■ Goal of the exercise:
Copy word for word the lines from the one containing "1920x1080 pixels. How" through the one containing "Action: pyautogui.click(x=16, y=91)", including both of those lines.

■ Source material:

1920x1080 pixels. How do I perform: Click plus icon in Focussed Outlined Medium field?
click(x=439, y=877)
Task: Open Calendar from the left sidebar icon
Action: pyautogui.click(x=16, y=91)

--

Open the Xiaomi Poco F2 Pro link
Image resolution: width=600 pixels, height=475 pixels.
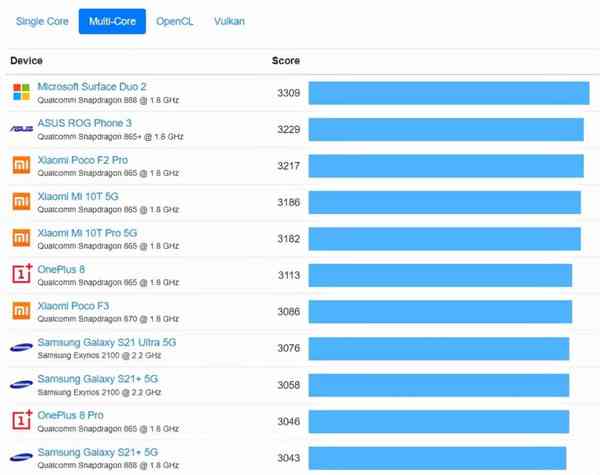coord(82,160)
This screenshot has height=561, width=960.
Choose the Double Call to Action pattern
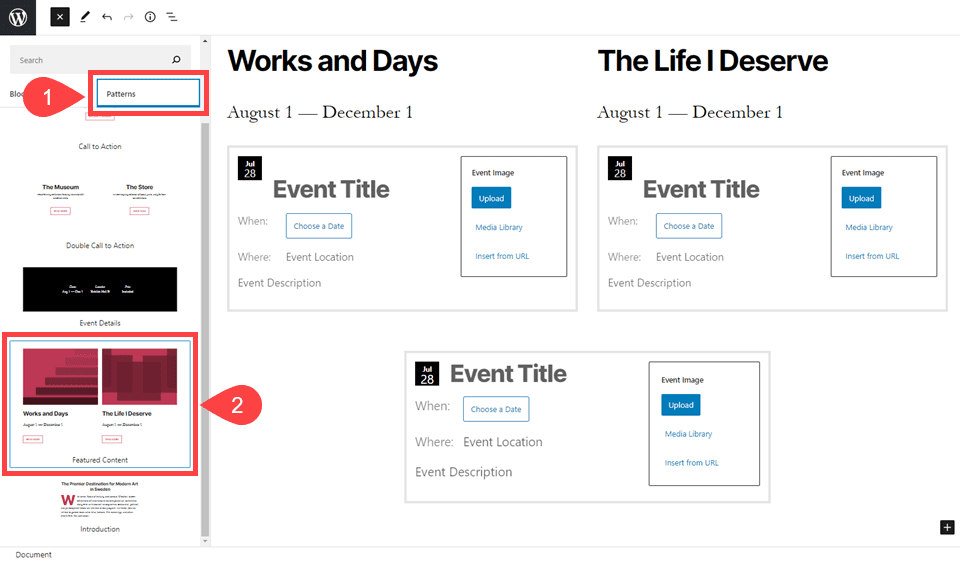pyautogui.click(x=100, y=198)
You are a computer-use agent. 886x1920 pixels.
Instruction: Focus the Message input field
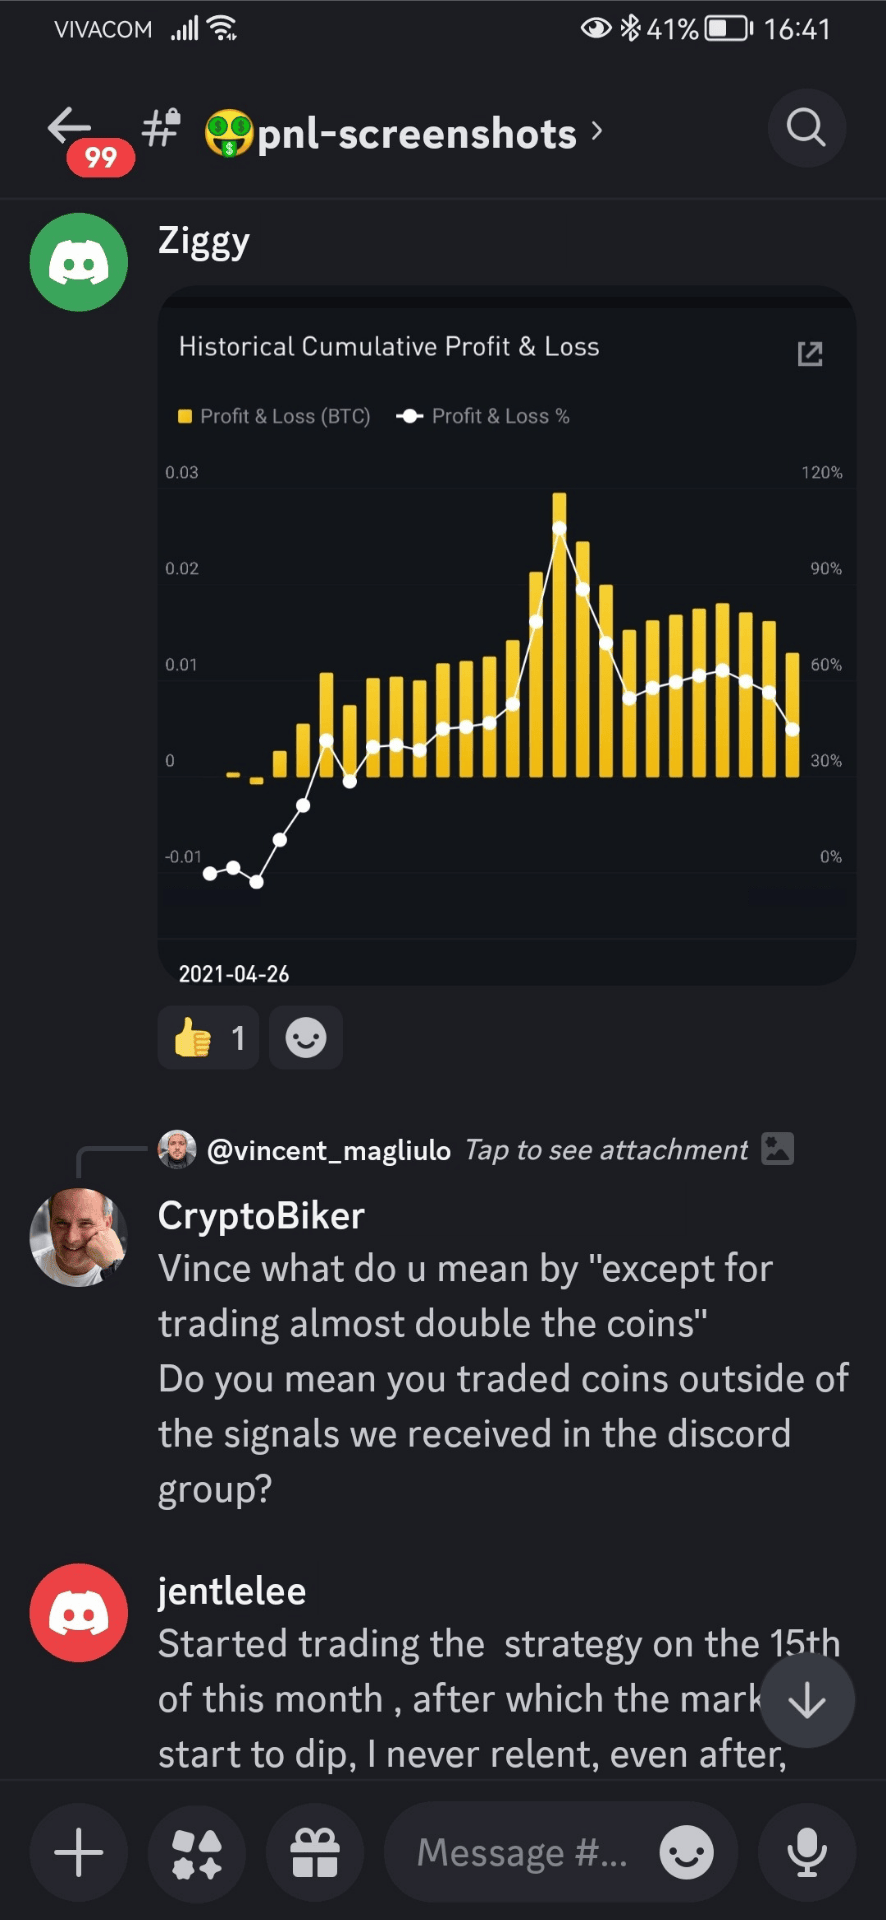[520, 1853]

■ Finished task:
1920x1080 pixels. How do I perform: Click plus icon in Focussed Outlined Medium field?
click(x=439, y=877)
Task: Open Calendar from the left sidebar icon
Action: pyautogui.click(x=16, y=91)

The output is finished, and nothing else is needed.